Wednesday, March 26, 2008

Post-Divorce Relocation: Policy Considerations

POST-DIVORCE RELOCATION: POLICY CONSIDERATIONS
by Scott Altman

Professor Braver suggests that children would be happier and healthier if we discouraged parents who divorce from relocating. I am not convinced that this policy would help children. But this is an empirical question about which I will comment briefly as I conclude.

Professor Braver also offers a glimpse into public opinion, which seems to favor relocation deterrence, partly on fairness grounds. My main goal tonight is show why this view is wrong: inhibiting relocation by threatening to take custody away from the moving parent is not a fair solution.

It might strike you as odd that I mention fairness to parents; shouldn't custody law try only to protect children? I do not think so. Children are not the only people worthy of moral concern, and our legal practices reflect a commitment to many competing values.

Consider just a few examples: We permit parents to risk orphaning their children by sky-diving and climbing mountains; we allow intact families to relocate (for a job or just on a whim) even if this disrupts important social ties for children. We also send parents who commit crimes to prison, despite obvious harms to their children. And we force parents who commit torts to pay damage awards, even though these payments impoverish children.

Why do we allow all these risks to vulnerable children? Because we think that adults should be free to pursue their own interests, and because social goals, such as crime control or justice between adults, sometimes matter more than protecting children.

Relocation law already places many adult interests above child welfare. For example, if Professor Braver is right, moves by non-custodial parents harm children as much moves by custodial parents. Yet there has never been a serious effort to deter non-custodial parents from relocating. That people see little unfairness in this discrepancy suggests that the core issue in relocation is access to children and choice of residence, not the best interests of children.

Do these adult interests merit much weight in child custody policy? If so, how should we resolve conflicts between the interests of custodial and non-custodial parents?

Entries>
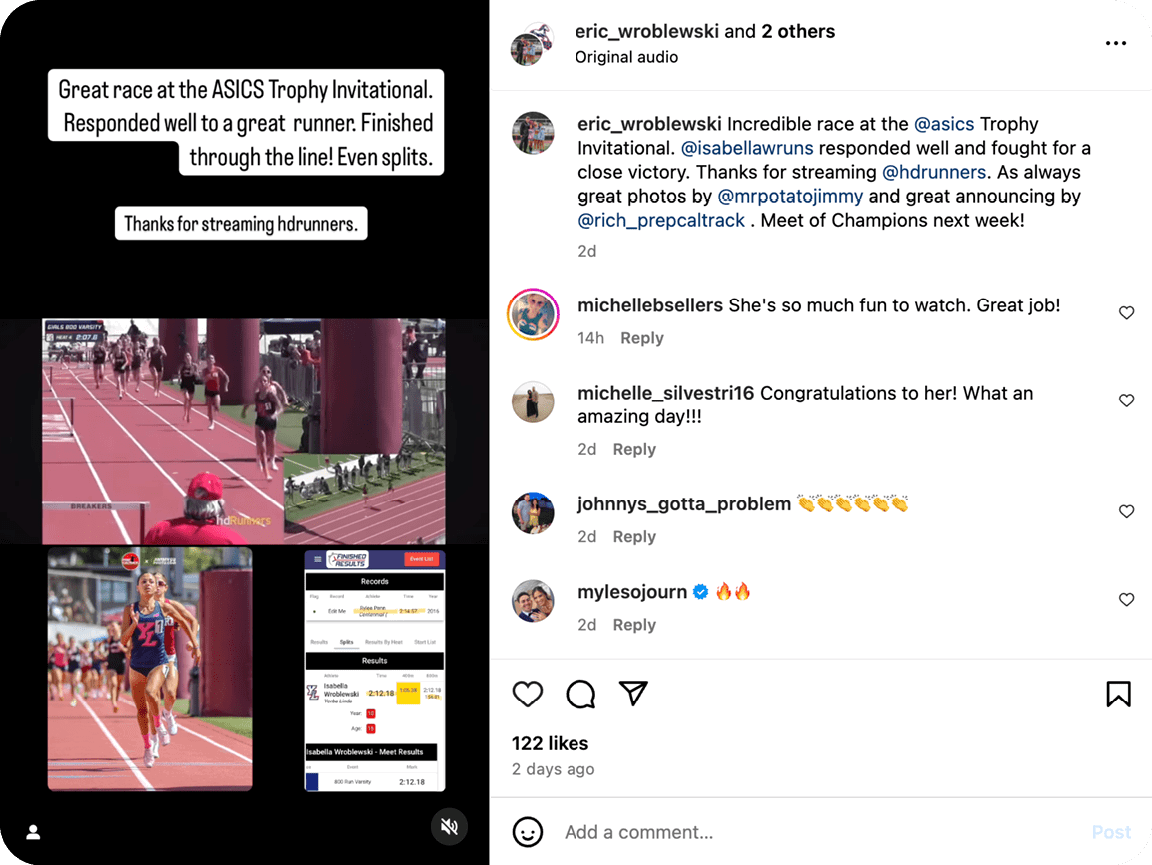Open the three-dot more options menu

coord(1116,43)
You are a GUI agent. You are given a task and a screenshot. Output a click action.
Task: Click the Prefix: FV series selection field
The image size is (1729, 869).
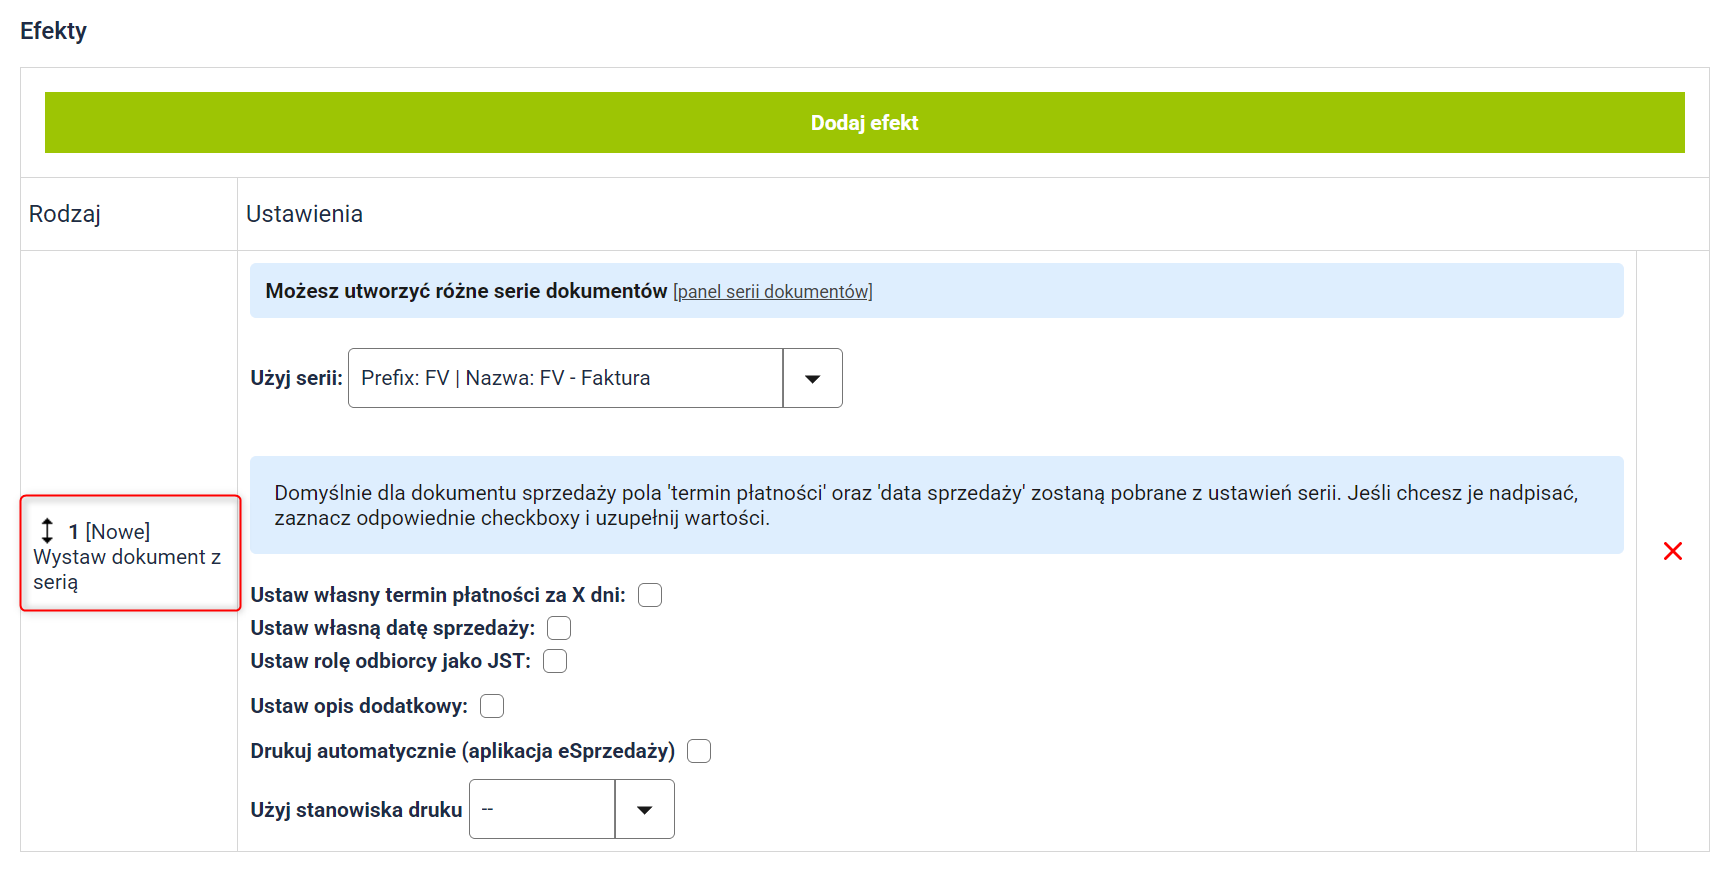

What the task requires> According to the essay on post-divorce relocation, why do we let parents expose their children to risks such as sky-diving, relocating, prison or paying damage awards? Answer in one to three sentences.

Exercise answer> We allow these risks because we think adults should be free to pursue their own interests. Social goals, such as crime control or justice between adults, also sometimes matter more than protecting children.